*** Opening of RECORDS FOR THE TASK ***

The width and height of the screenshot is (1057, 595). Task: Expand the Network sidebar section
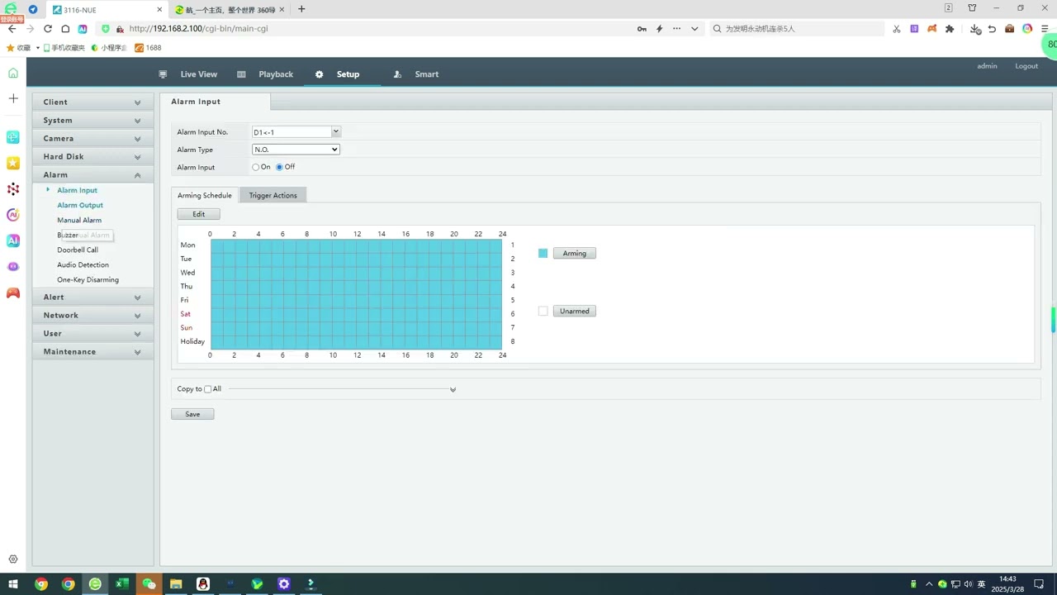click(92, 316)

*** Close of RECORDS FOR THE TASK ***
*** Opening of RECORDS FOR THE TASK ***

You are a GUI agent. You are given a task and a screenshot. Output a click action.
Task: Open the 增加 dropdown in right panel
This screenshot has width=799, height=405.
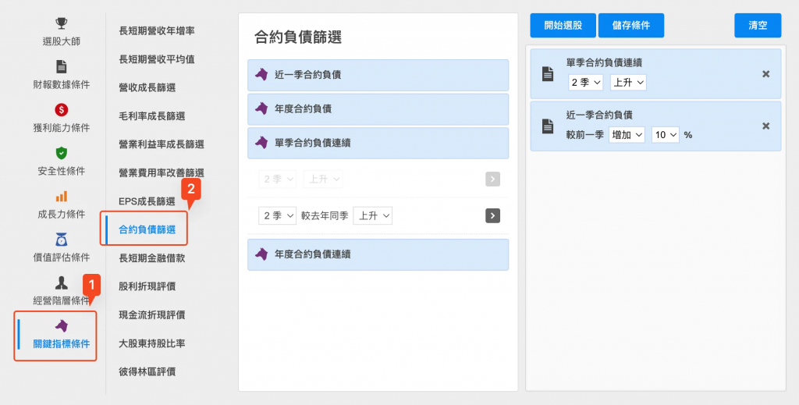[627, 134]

*** Close of RECORDS FOR THE TASK ***
*** Opening of RECORDS FOR THE TASK ***

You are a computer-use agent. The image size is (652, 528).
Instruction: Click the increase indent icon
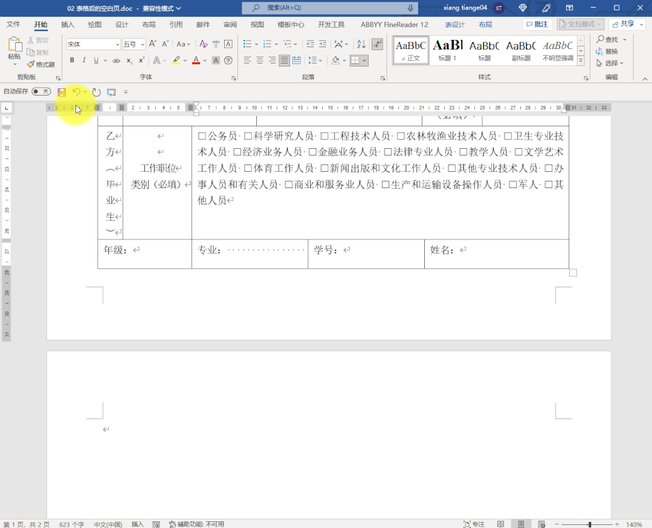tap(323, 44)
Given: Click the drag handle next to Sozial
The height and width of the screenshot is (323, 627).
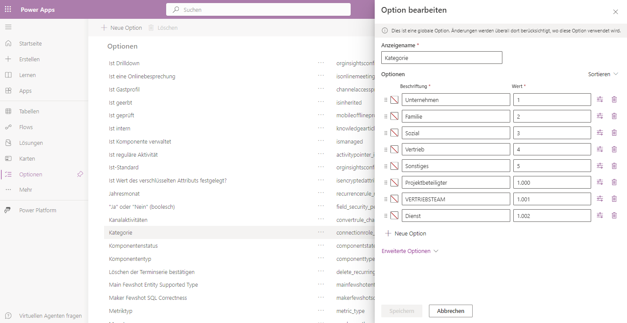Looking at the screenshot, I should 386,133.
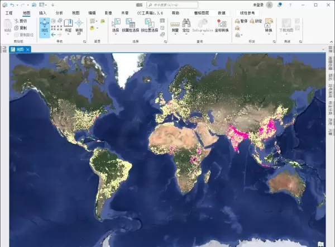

*** Close of RECORDS FOR THE TASK ***

PROMPT:
Wherever "agent" occurs in the records above, copy the line it sits in.

EXERCISE RESPONSE:
You are a GUI agent. You are given a task and a screenshot. Output a click action.
You are a computer-use agent. The image size is (652, 528).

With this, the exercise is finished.